Degenerative spondyloarthritis

DEGENERATIVE SPONDYLOARTHRITIS

Degenerative spondyloarthritis is commonly used to describe age-related arthritic changes in the spine, especially in the small spinal joints (facet joints) often alongside disc-related degeneration. These changes may be linked to pain and stiffness in the neck or low back that can fluctuate and is often influenced by posture and movements like bending or twisting. Physiotherapy focuses on function: improving mobility, building postural endurance and supporting a steadier day-to-day routine with fewer flare-ups.

Neck or low back pain and stiffness

Degenerative spondyloarthritis is linked to gradual changes in the spine that commonly affect the facet joints, where cartilage wear can contribute to pain, stiffness and reduced mobility. Disc-related degeneration may also coexist and can increase load on spinal joints, influencing how well you tolerate positions and daily activities. Many people have degenerative findings without significant symptoms, but when symptoms occur they are often more noticeable with prolonged sitting or standing, bending or twisting while gentle movement may reduce stiffness.
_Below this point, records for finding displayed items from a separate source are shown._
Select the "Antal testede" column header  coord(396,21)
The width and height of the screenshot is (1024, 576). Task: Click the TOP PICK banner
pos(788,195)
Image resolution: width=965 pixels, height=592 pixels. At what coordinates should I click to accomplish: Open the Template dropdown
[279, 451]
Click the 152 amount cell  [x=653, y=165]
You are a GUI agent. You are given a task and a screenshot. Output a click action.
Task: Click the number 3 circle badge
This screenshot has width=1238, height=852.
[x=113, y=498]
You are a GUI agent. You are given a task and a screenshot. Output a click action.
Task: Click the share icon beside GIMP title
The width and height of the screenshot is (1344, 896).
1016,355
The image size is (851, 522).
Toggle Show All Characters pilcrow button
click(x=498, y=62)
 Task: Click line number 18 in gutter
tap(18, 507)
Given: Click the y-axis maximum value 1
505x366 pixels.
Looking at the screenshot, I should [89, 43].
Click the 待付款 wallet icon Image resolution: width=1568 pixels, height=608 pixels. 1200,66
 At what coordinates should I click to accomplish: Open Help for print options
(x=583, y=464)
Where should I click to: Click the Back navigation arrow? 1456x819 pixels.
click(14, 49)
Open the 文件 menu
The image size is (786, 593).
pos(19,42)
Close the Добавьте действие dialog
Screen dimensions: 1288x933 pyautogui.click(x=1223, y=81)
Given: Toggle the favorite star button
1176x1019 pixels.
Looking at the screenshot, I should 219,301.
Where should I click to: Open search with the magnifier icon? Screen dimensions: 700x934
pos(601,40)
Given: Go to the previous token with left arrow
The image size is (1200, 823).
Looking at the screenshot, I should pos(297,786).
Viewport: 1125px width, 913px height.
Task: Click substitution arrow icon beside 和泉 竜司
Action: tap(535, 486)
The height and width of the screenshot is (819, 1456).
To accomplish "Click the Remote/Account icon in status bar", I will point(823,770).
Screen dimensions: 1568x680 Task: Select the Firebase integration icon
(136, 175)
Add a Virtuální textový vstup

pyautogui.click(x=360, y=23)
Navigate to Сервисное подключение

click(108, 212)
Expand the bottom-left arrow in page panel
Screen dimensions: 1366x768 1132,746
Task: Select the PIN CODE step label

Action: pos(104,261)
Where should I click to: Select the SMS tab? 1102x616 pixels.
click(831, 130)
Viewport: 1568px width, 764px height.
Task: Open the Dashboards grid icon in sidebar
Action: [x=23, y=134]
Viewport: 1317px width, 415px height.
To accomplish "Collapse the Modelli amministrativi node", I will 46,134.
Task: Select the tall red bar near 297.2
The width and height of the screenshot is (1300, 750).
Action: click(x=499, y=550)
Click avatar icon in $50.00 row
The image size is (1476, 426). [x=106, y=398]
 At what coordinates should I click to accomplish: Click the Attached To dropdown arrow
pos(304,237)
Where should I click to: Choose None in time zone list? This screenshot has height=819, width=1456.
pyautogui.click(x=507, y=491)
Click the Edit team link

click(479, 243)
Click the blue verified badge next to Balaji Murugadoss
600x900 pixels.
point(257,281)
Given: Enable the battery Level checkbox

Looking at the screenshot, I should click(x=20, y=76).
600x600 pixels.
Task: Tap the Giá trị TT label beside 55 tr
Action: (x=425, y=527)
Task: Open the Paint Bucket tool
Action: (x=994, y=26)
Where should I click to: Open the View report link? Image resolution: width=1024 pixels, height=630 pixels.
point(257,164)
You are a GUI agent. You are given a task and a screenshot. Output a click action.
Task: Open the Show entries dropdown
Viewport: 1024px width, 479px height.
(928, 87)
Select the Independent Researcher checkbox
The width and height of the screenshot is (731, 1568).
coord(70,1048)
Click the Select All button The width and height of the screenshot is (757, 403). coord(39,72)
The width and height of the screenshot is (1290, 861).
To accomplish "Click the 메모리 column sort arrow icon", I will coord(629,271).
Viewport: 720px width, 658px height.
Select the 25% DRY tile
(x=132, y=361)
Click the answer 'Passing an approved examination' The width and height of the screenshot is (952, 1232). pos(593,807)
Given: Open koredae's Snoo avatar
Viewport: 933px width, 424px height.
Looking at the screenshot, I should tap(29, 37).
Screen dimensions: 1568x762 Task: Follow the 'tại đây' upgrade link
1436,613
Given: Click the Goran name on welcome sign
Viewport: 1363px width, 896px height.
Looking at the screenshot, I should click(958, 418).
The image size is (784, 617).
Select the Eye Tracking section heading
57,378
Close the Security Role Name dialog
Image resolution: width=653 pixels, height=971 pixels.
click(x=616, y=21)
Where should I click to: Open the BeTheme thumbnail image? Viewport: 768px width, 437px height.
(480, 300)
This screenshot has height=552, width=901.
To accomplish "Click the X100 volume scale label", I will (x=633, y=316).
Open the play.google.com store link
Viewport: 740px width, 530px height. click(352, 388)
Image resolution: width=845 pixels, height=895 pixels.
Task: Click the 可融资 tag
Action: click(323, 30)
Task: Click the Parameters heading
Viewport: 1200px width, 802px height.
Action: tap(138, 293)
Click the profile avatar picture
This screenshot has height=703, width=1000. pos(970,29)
In physiotherapy we plan rehabilitation around what limits you in real life: work, driving, sleep, stairs, walking or lifting. We focus on gradually restoring movement, building strength and postural endurance and improving posture and movement control to reduce flare-ups over time.

More stability in daily routine

A key point with degenerative spondyloarthritis is that symptoms are often not linear. You may have good periods and flare periods after a heavier week with more work, driving or poor sleep. That is where strategy matters: learning your personal limits and building them up gradually without sharp spikes. We also guide practical workstation changes, short movement breaks and ways to spread load throughout the day to reduce stiffness build-up. The aim is better tolerance to posture and movement and a stronger sense of control over flare-ups.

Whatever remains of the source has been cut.